Didn't he leave Heroes too?

He wasn't the showrunner on Heroes; Tim Kring was. It was one of several shows that Fuller was let go from, and it seemed at the time that it was because of homophobic execs' resistance to his efforts to include gay/lesbian characters.


and jump ship from X Men?

That's Bryan Singer. And he's back in charge of the X-Men movies now.
 
If it doesn't directly relate to the story, IMO, announcing a character's sexuality is just pandering. Makes me no difference, but some people think it's important. :shrug:
 
If it doesn't directly relate to the story, IMO, announcing a character's sexuality is just pandering. Makes me no difference, but some people think it's important. :shrug:

But are we going to apply that same standard to "announcing" that characters are straight as well? Because, you know, people almost never do. Pretty sure most American TV series waste no time establishing that the protagonists are straight by introducing their significant others, potential love interests, exes, etc. And nobody complains that a show is "pandering" by giving the hero a crush on the girl next door or whatever.
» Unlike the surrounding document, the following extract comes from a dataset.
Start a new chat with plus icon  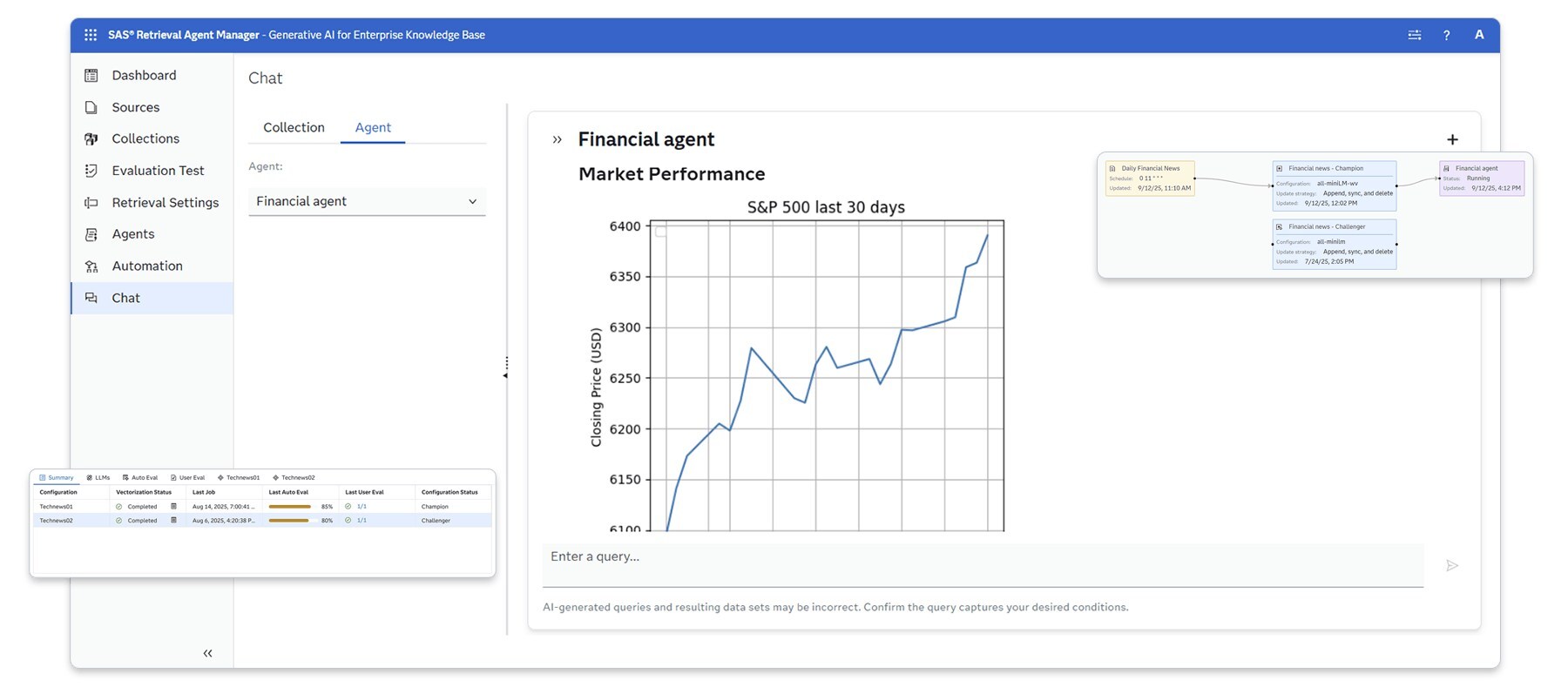pos(1452,139)
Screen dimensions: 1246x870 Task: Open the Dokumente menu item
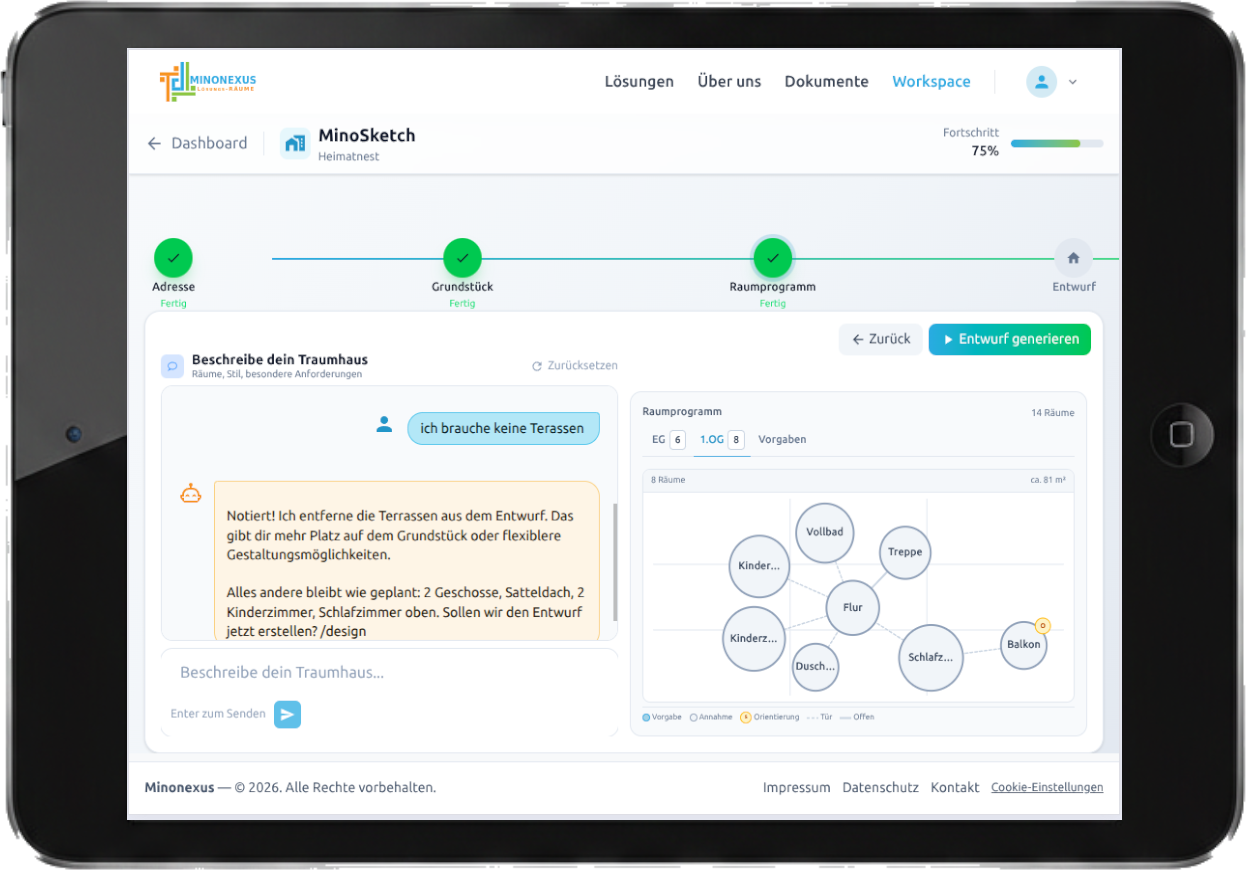[826, 82]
Just look at TNG. By the end of "Farpoint," we knew that Riker and Troi had a past, that Picard and Crusher had some sort of unspoken sexual tension between them, etc. By Episode 2, Tasha was bonking Data, who we were explicitly informed was fully functional, and most everybody else was drooling over each other in brazenly heterosexual ways. Kinda hard to miss that what their sexual orientations were.

Was that pandering?

And, as I recall, HEROES had no shortage of romantic subplots, triangles, soap operas, etc. But it's "pandering" if you make a point of including gay characters along with usual romantic angst that most every TV show includes from Day One?
 
Only telling the audience stuff about a character that relates directly to the plot is a sure way to get an unconvincing, flat character who doesn't feel real.
 
I thought this was funny in light of all the recent Fuller news:
http://deadline.com/2018/05/bryan-f...revival-roseanne-cancellation-abc-1202399448/

Would he even last until airtime?

How does the one situation have anything to do with the other? Barr was fired because she was publicly engaged in blatant hate speech. She made herself toxic to decent human beings through behavior that had nothing to do with her actual work, and thereby made others unwilling to work with her. Whatever has led to Fuller's employment woes of late, it doesn't seem to involve any public misbehavior or any kind of hateful attitudes on his part.
 
^ Not because of Roseanne but because he was offering to replace her series with a revival of Pushing Daisies, the joke being his track record of late with sticking to projects hence the last line of my comment.